--- AVAILABLE DATA Enclosed Below ---

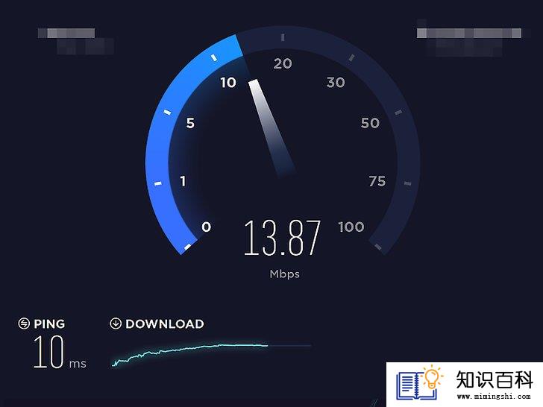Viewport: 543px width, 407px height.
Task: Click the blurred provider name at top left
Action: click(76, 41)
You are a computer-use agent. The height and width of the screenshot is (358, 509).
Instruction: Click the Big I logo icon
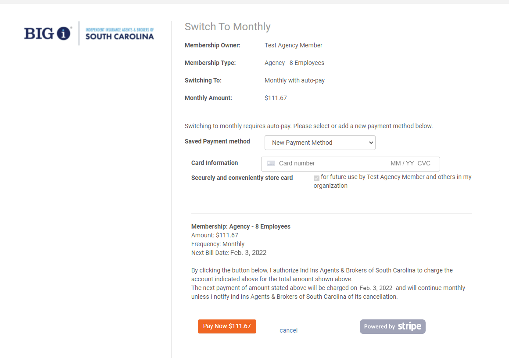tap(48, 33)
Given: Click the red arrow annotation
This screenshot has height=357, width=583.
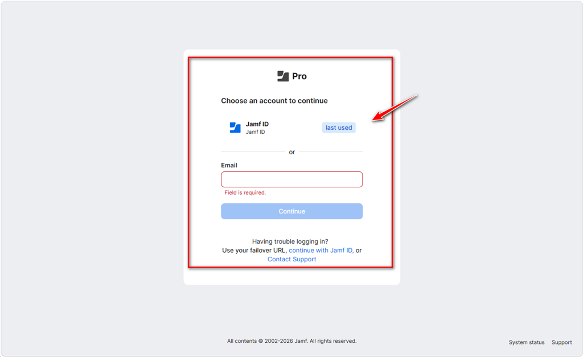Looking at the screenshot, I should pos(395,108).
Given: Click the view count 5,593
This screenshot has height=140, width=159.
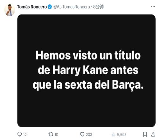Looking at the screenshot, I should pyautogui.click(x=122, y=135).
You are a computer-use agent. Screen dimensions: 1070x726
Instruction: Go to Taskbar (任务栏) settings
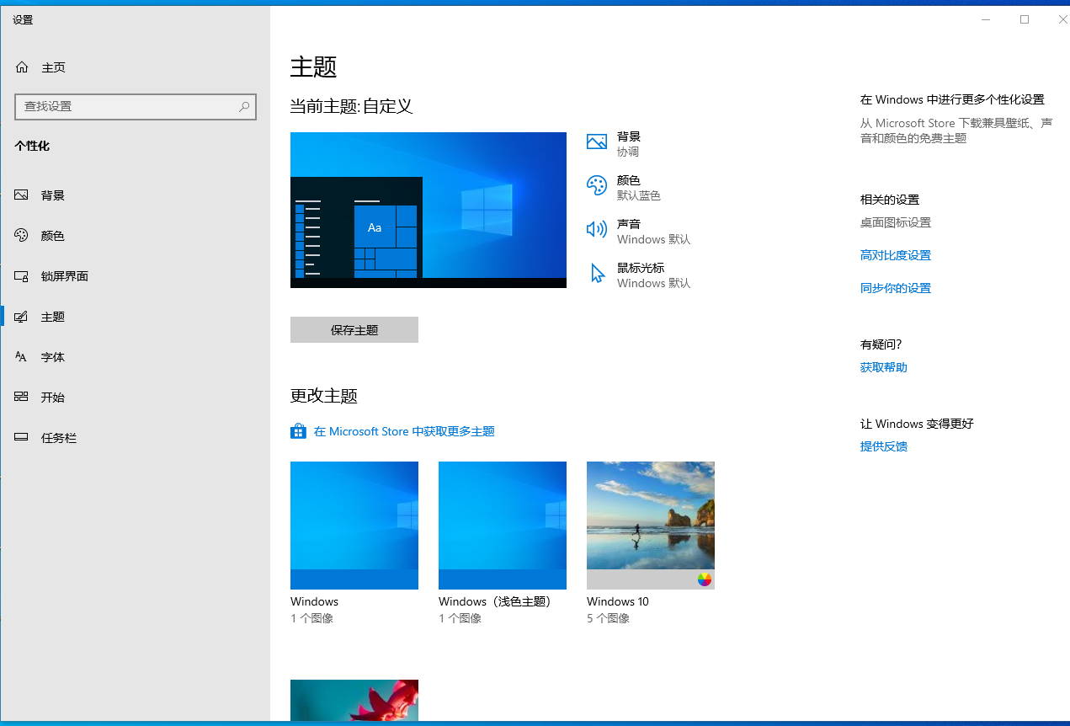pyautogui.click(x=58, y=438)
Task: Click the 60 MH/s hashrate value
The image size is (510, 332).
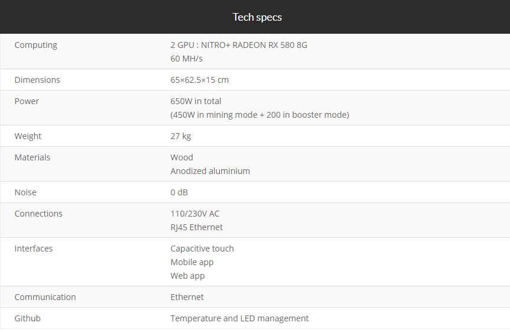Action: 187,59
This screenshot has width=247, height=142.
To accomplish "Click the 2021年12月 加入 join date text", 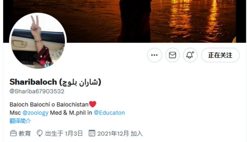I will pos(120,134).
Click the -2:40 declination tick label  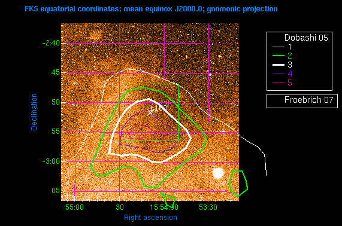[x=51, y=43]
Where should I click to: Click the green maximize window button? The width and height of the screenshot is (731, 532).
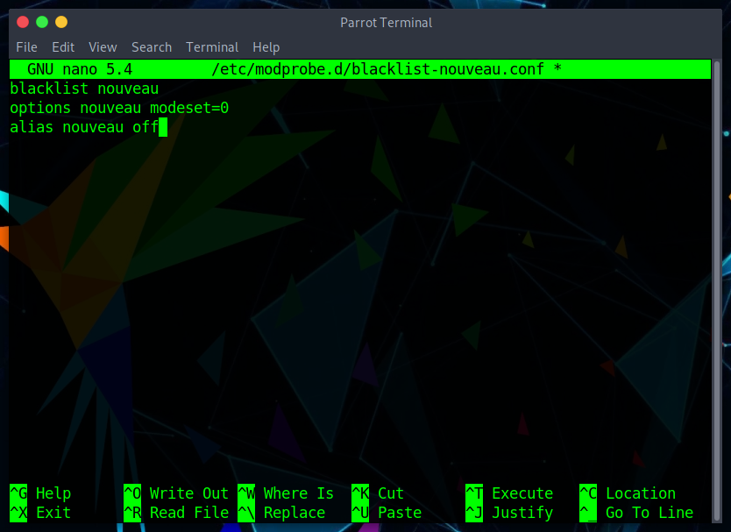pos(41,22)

--- End of Enclosed AVAILABLE DATA ---
--- AVAILABLE DATA Enclosed Below ---

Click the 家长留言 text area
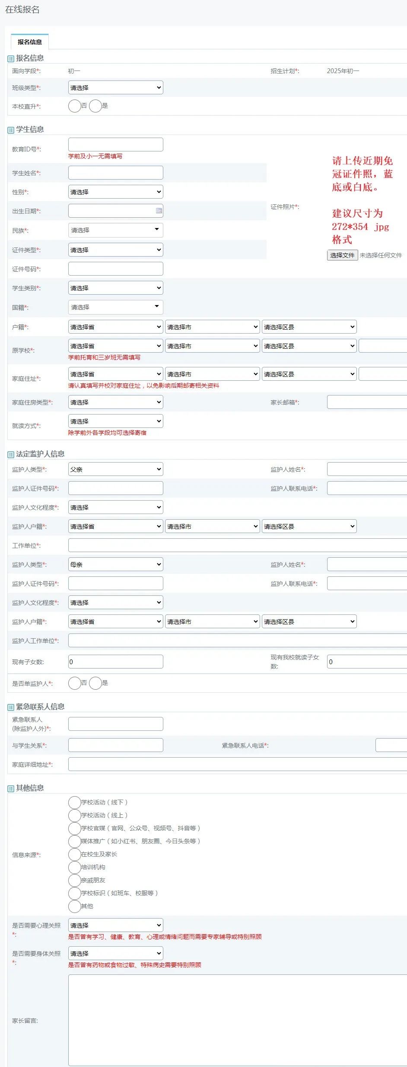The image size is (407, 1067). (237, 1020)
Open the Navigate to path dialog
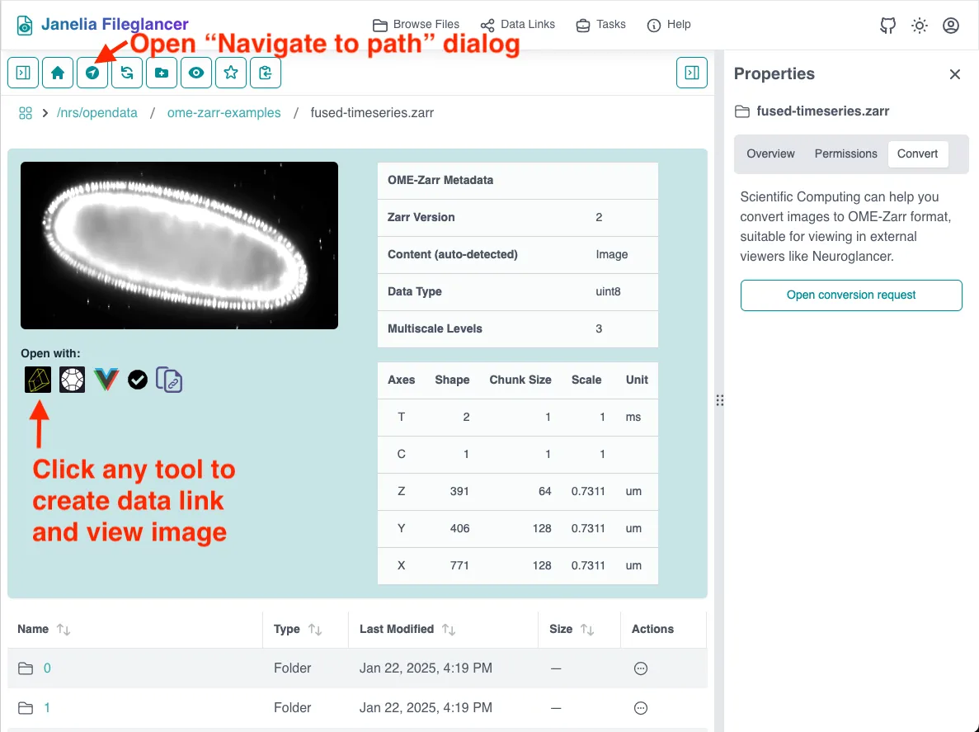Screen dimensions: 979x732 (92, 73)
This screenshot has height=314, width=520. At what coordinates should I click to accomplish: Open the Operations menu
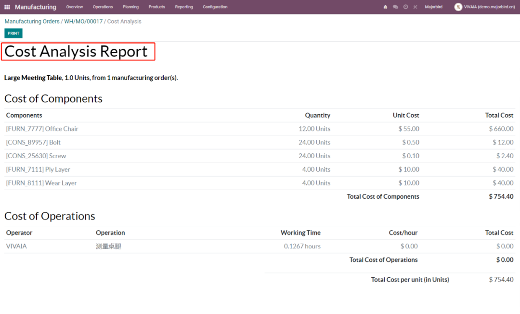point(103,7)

--- End of Enclosed AVAILABLE DATA ---
--- AVAILABLE DATA Enclosed Below ---

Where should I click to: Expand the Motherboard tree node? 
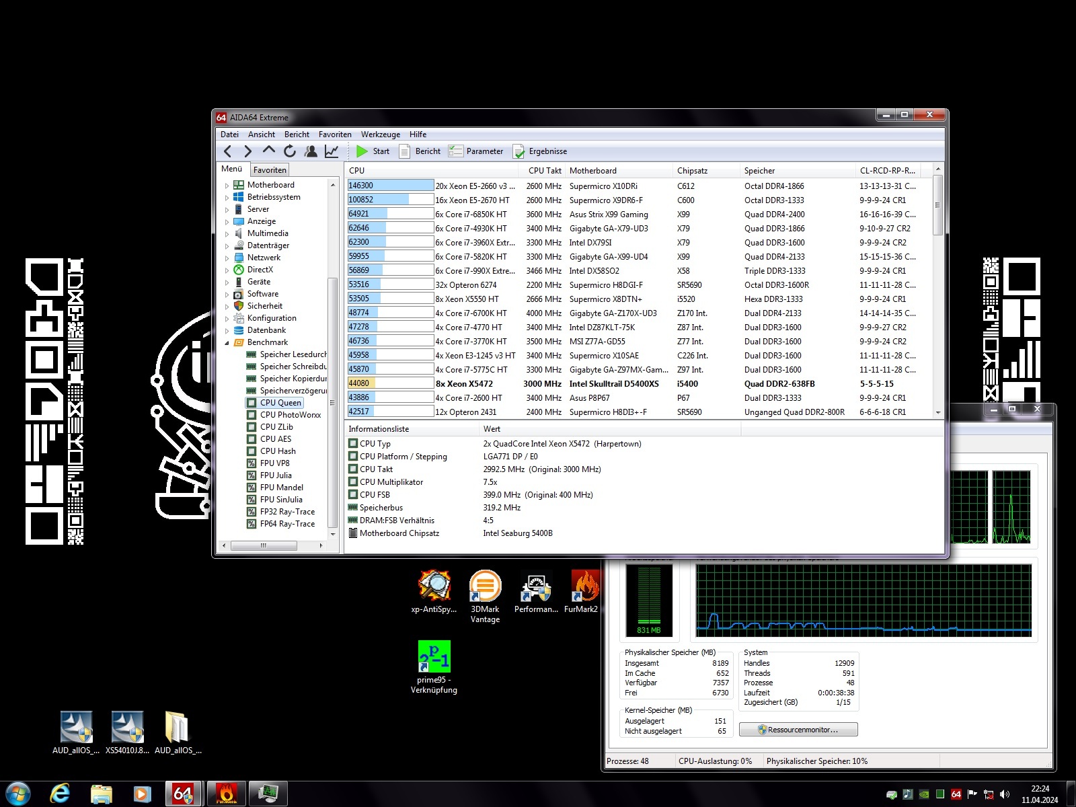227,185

--- End of Enclosed AVAILABLE DATA ---

EXERCISE INSTRUCTIONS:
Report the number of lines in the listing that include the string "computer"; give nothing but the number.

TASK RESPONSE:
2